Here in Australia we tend not to celebrate our artists in the way other cultures do. We admire their work, but we don’t often look at the life that created the work. With these two writers, in particular, the work is informed absolutely by the life, and the life is sculpted around the needs of the work. The two echo their melody back and forth.

Passionate and searching minds have been occupied for decades in trying to grasp the essence of the Clift/Johnston story. Of what went wrong, and of whether all the pain and heartache were necessary to create the work; of whether it was all worth it – and worth the damage inflicted upon the next generation. There are many answers to these questions.  And there are none. Poverty, isolation, illness, exile, alcohol, jealousy and infidelity all played a role. Perhaps there is a key in the difference of age and relative experience between Johnston and Clift – putting her always in the junior, subordinate, acolyte role:  sitting at his feet, as it were, either in a Bondi loungeroom or on a stone step in Greece.  There is, of course, Charmian’s grief in having given up her first daughter – Jennifer – for adoption. George’s in the loss through divorce and distance of his own daughter, Gae. The sheer horror of literally having to gasp for each breath. The pain of unfulfilled literary dreams. I wonder, also, whether the scourge of clinical depression may have reared its head in Charmian’s life earlier than in those final couple of years. The 1960s did not recognise depression as the genuine disorder we acknowledge today, and so Charmian may have been forced to self-medicate, with alcohol. Then there’s the vicious cycle of alcoholism itself – alcohol makes you depressed, so you drink. Many answers. And none. Perhaps the real truth is even starker – that it’s simply not possible to live a dream forever …

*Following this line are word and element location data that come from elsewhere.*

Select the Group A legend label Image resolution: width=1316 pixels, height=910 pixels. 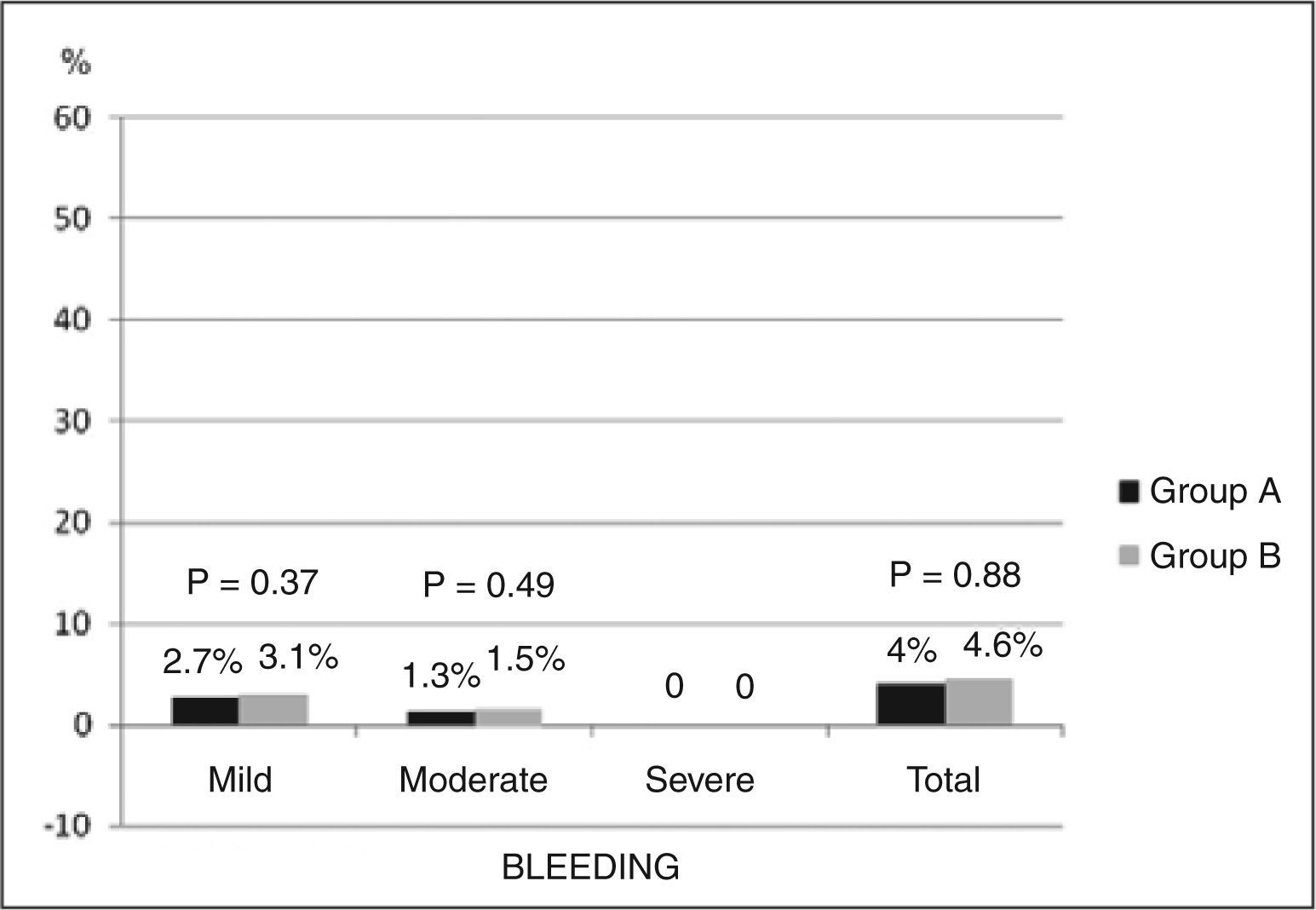(x=1215, y=492)
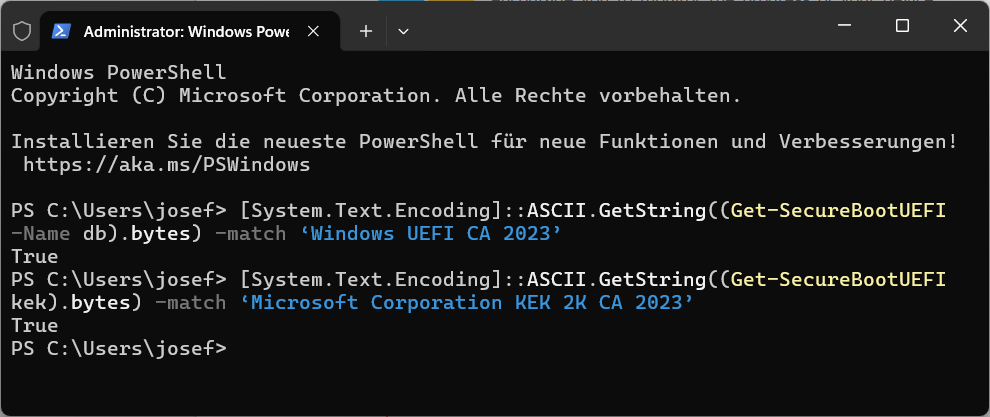Click the PowerShell icon in the tab
Screen dimensions: 990x417
pos(61,31)
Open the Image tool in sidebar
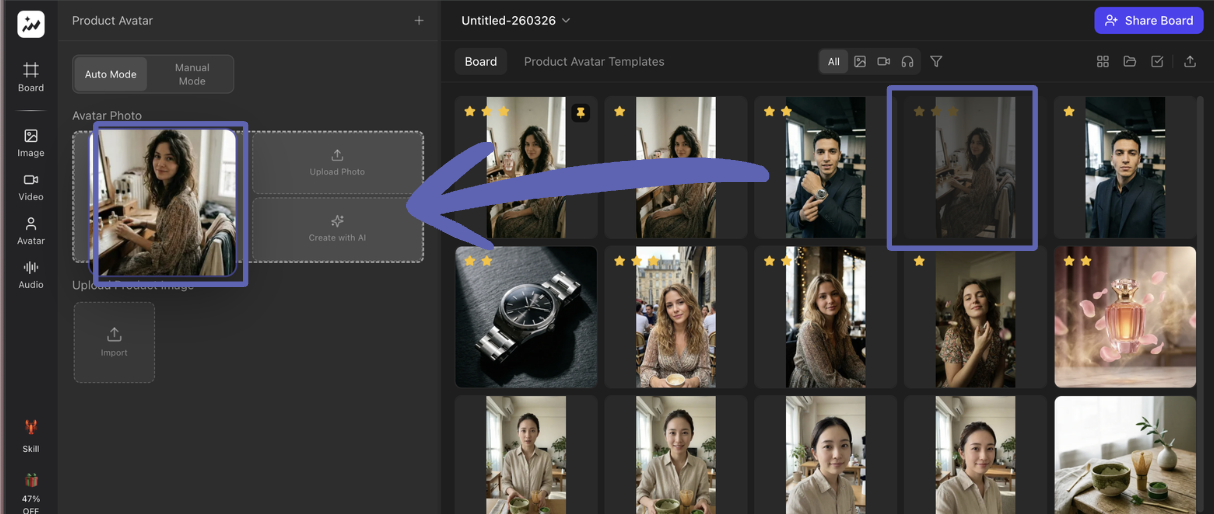This screenshot has width=1214, height=514. [x=31, y=142]
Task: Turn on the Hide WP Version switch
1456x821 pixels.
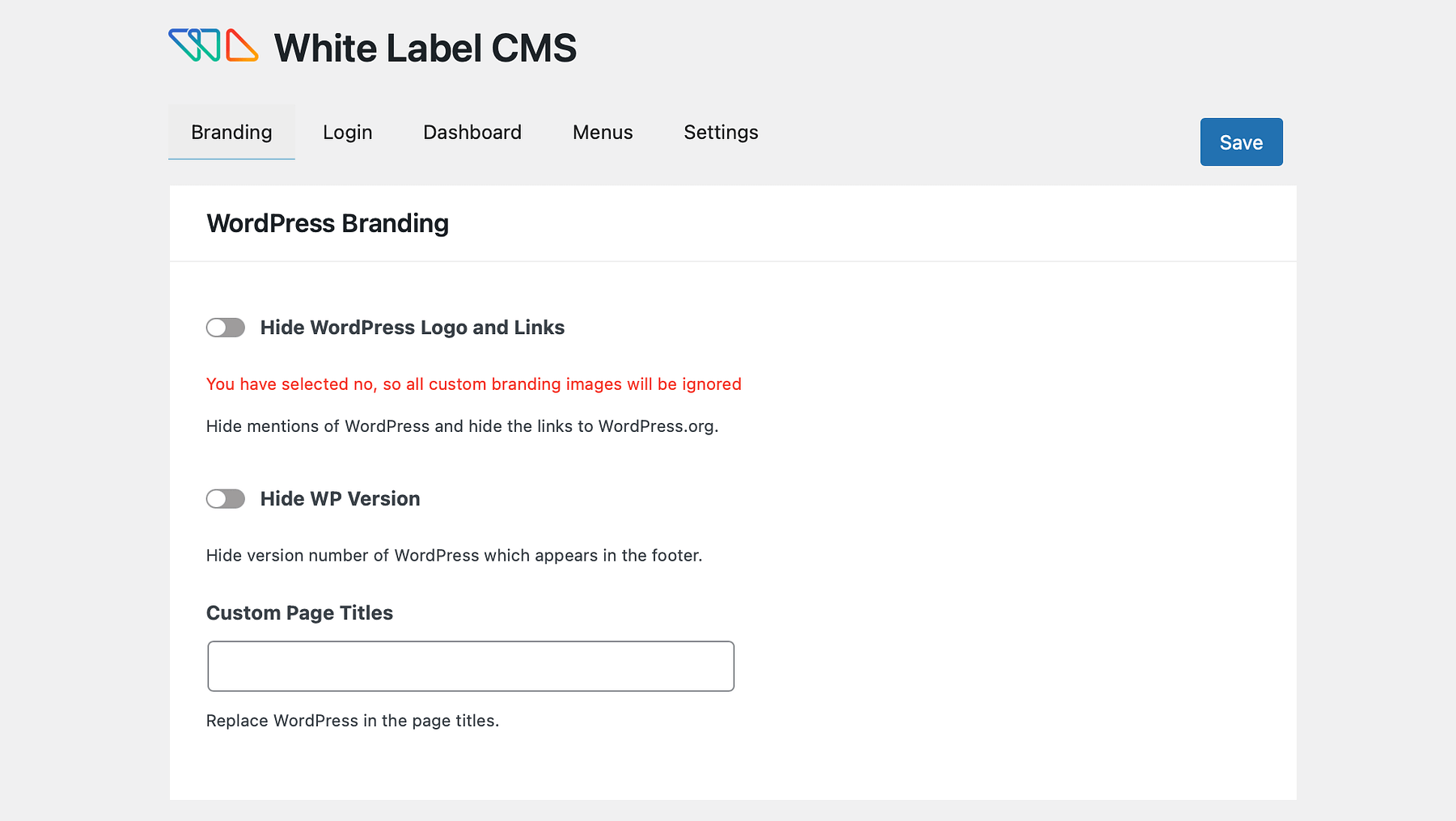Action: click(226, 499)
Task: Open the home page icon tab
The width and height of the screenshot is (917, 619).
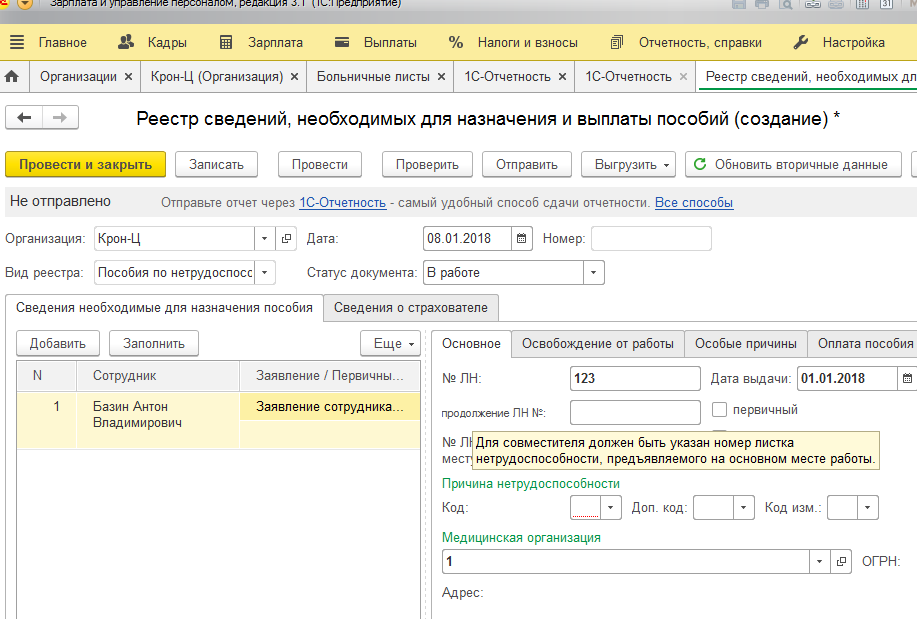Action: (x=12, y=77)

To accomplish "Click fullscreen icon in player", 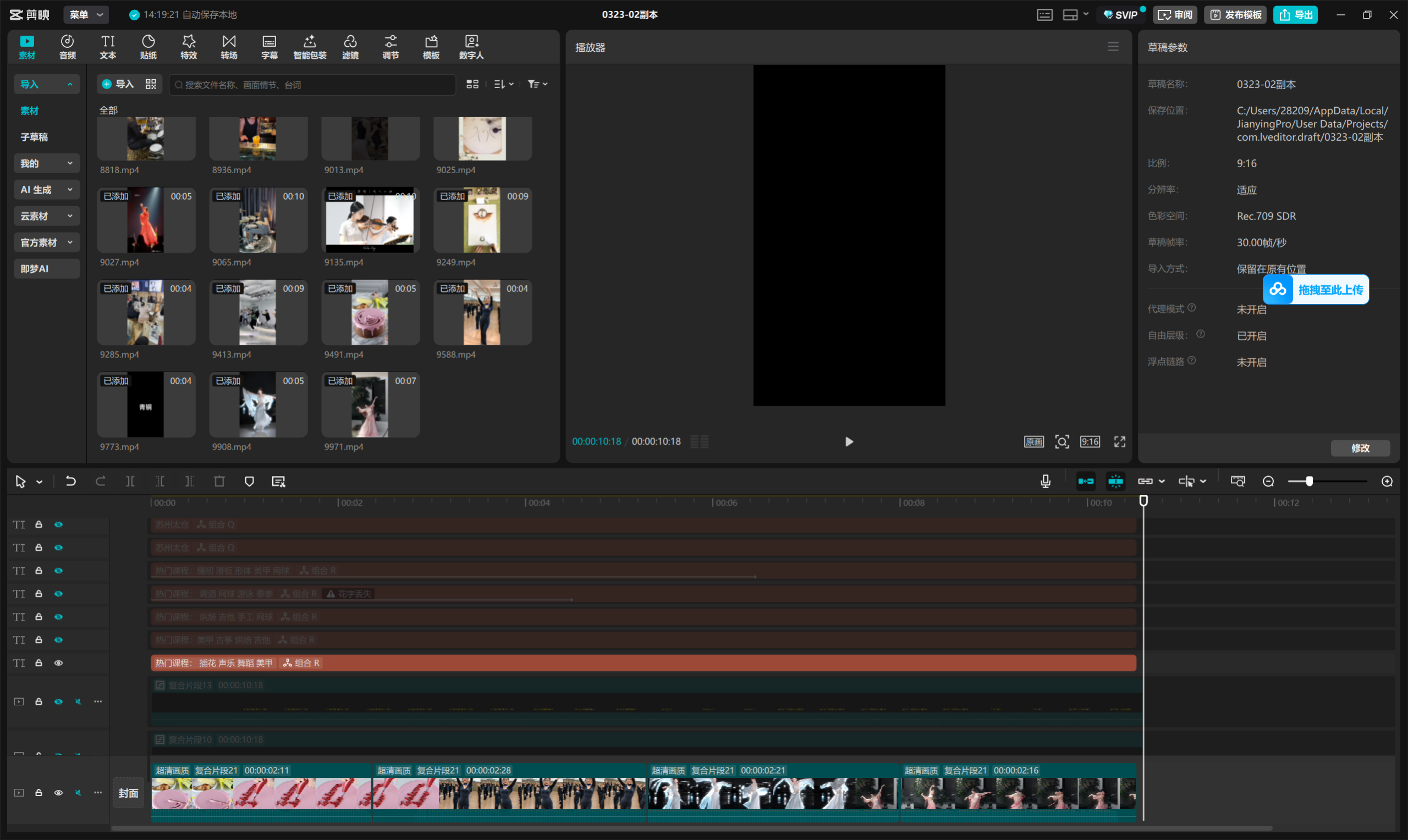I will click(x=1119, y=441).
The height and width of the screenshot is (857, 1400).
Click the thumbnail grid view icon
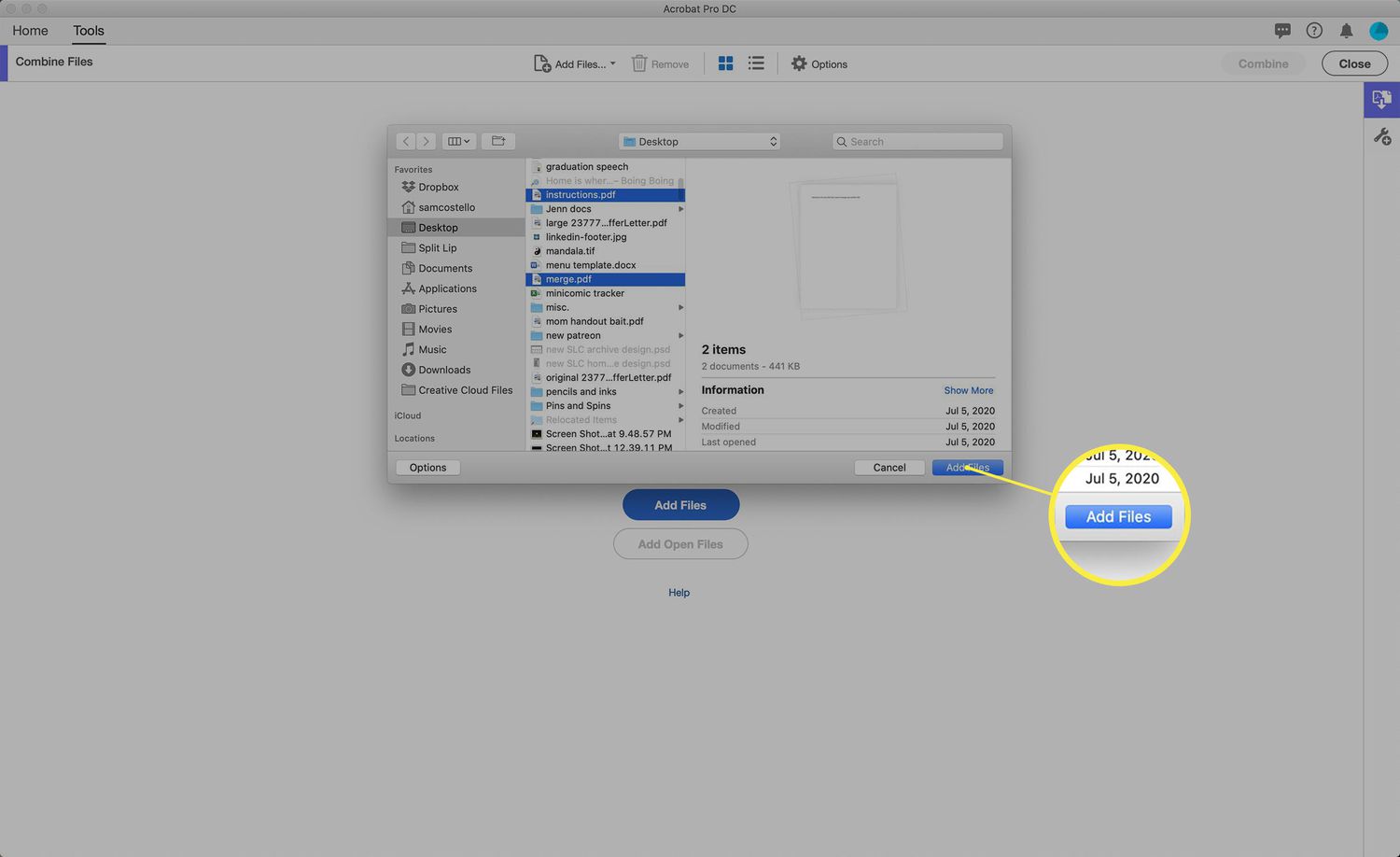725,63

I hope that this play is not read as any kind of cautionary tale. My hope is that it inspires audiences to re-evaluate and celebrate both writers’ lives, and their searingly honest and remarkable work. And, perhaps, to dream of their own Greek island, whatever and wherever it may be … As Charmian says in the play: “And we did fly. We flew for a very little bit of time. And it was beautiful”…

Sue Smith's book Hydra was published by NewSouth in May 2019.